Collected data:
Start of Block

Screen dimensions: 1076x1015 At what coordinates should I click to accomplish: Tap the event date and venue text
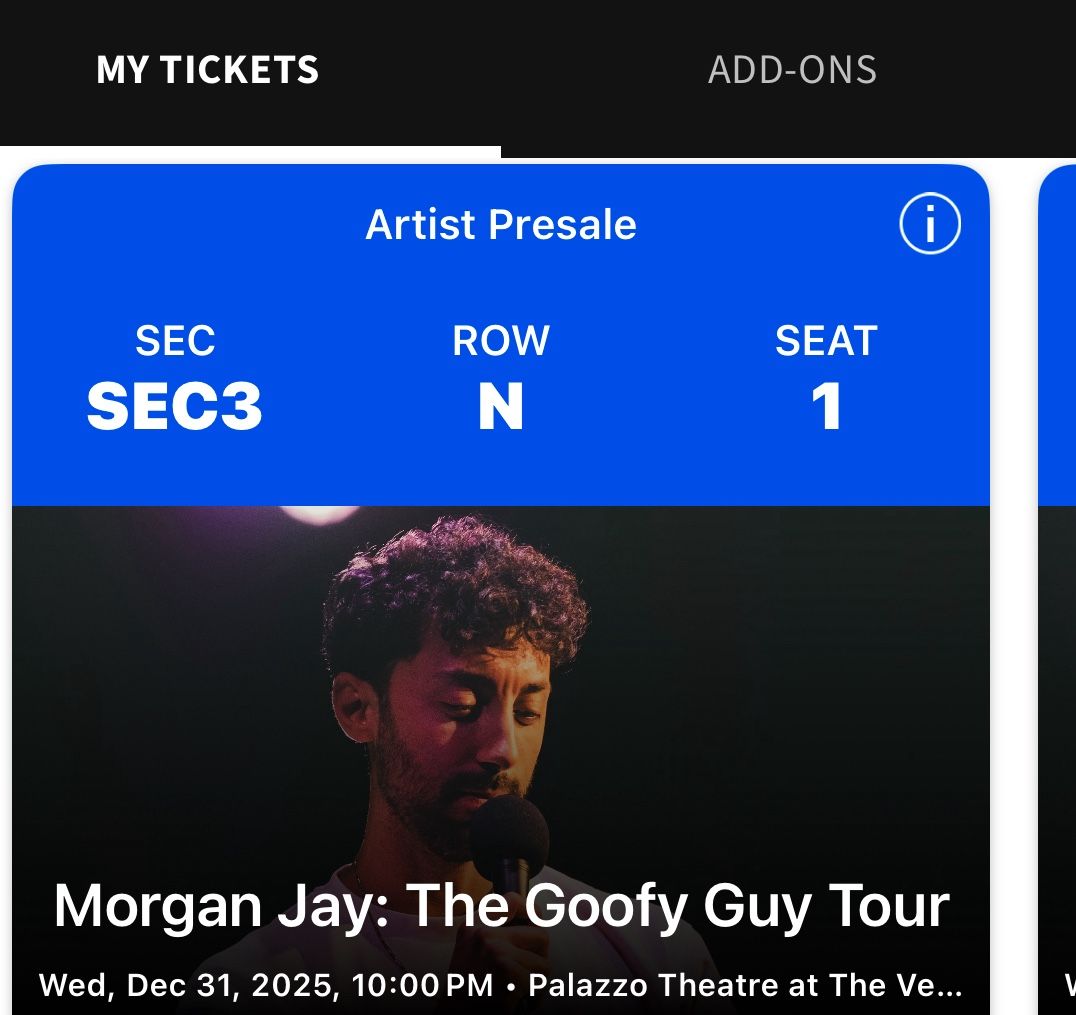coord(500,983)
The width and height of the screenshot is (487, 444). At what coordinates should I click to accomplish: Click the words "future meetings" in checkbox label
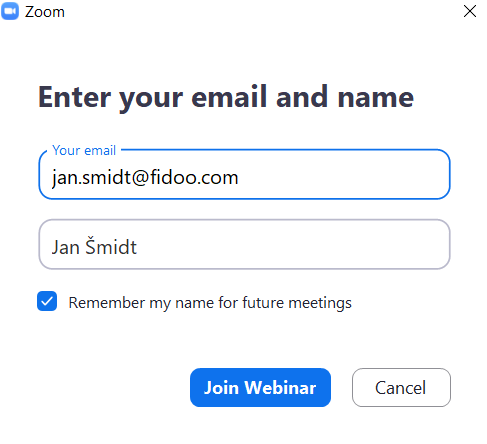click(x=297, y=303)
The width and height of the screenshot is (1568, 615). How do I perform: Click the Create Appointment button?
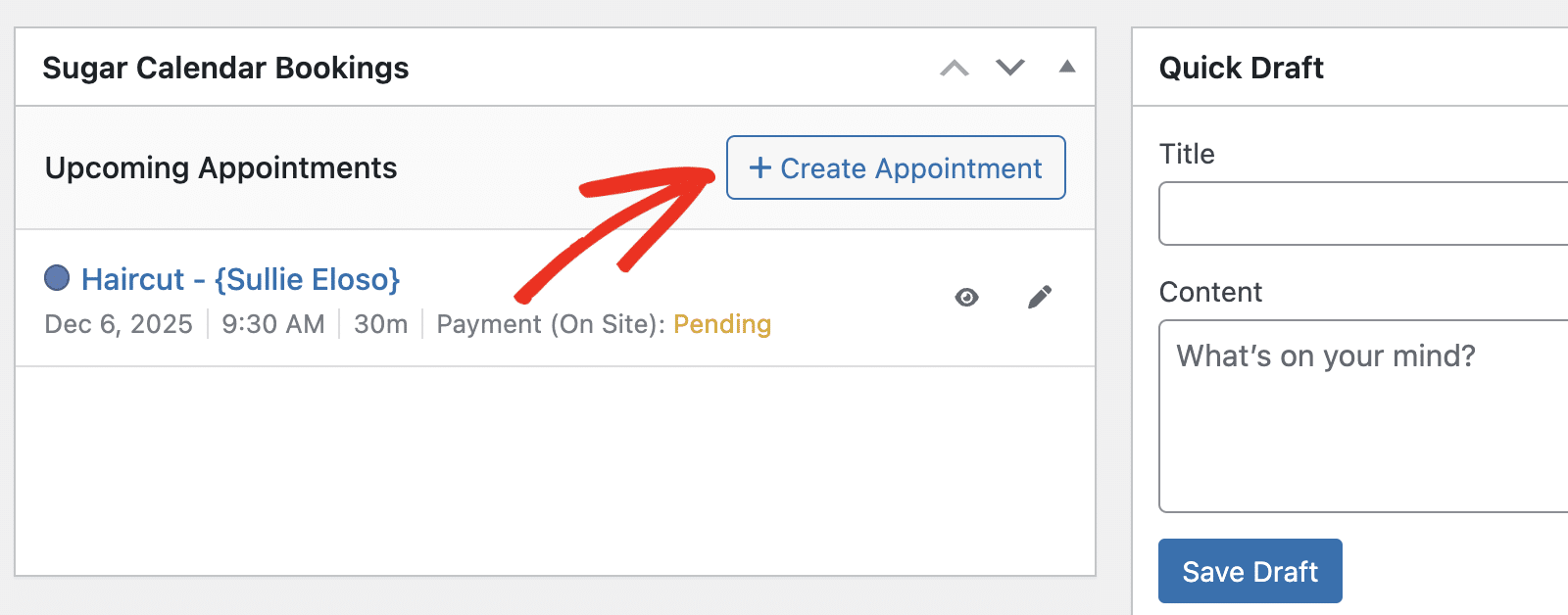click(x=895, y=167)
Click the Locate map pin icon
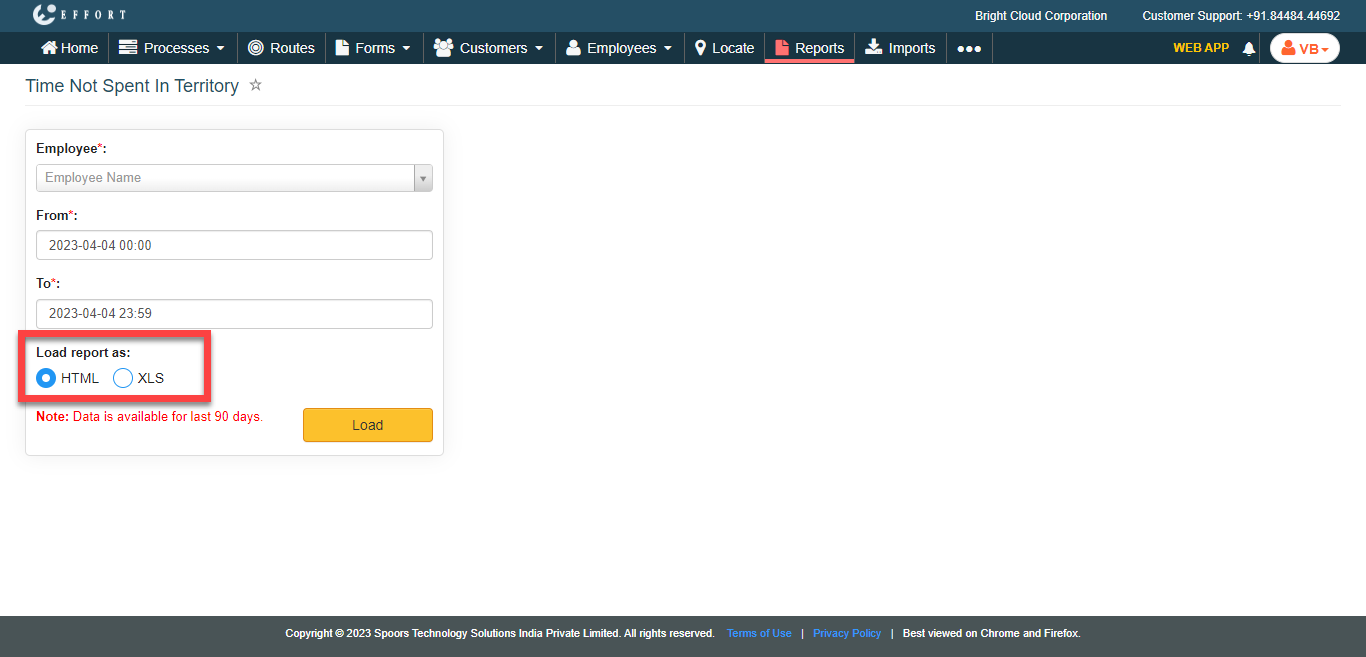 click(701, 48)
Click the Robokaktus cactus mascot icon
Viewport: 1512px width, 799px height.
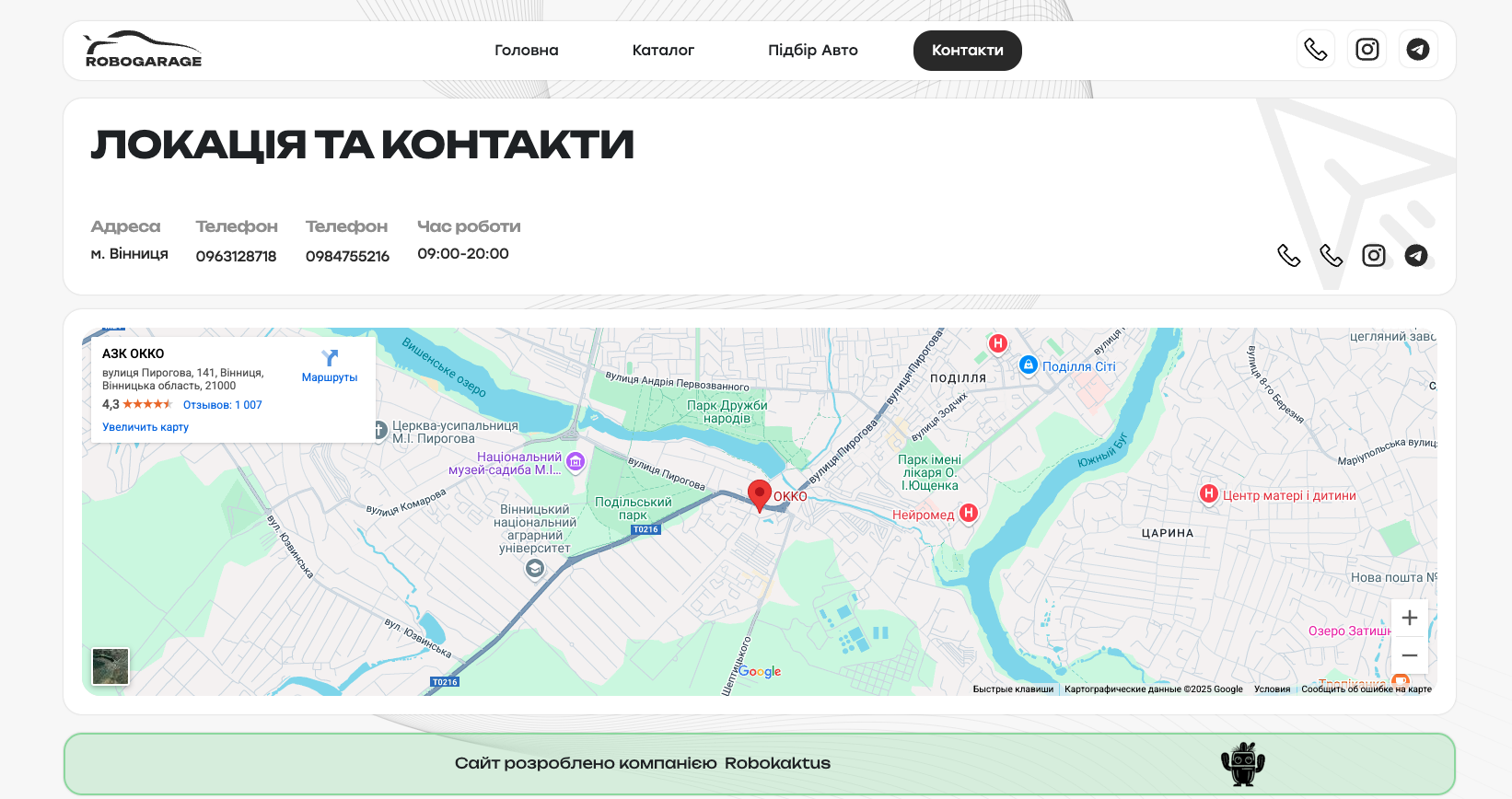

End of Block

*DIRECTIONS FOR THIS TASK*:
The last line of the entries marks the end, and the line with "The width and height of the screenshot is (1568, 615)." marks the start. Output exactly those two lines and every line between them, nothing else, with the pictures left out.

*EXERCISE RESPONSE*:
The width and height of the screenshot is (1568, 615). How do I perform: Click the Create Appointment button?
click(x=895, y=167)
Click the Locate map pin icon
 click(701, 48)
Click the Robokaktus cactus mascot icon
Viewport: 1512px width, 799px height.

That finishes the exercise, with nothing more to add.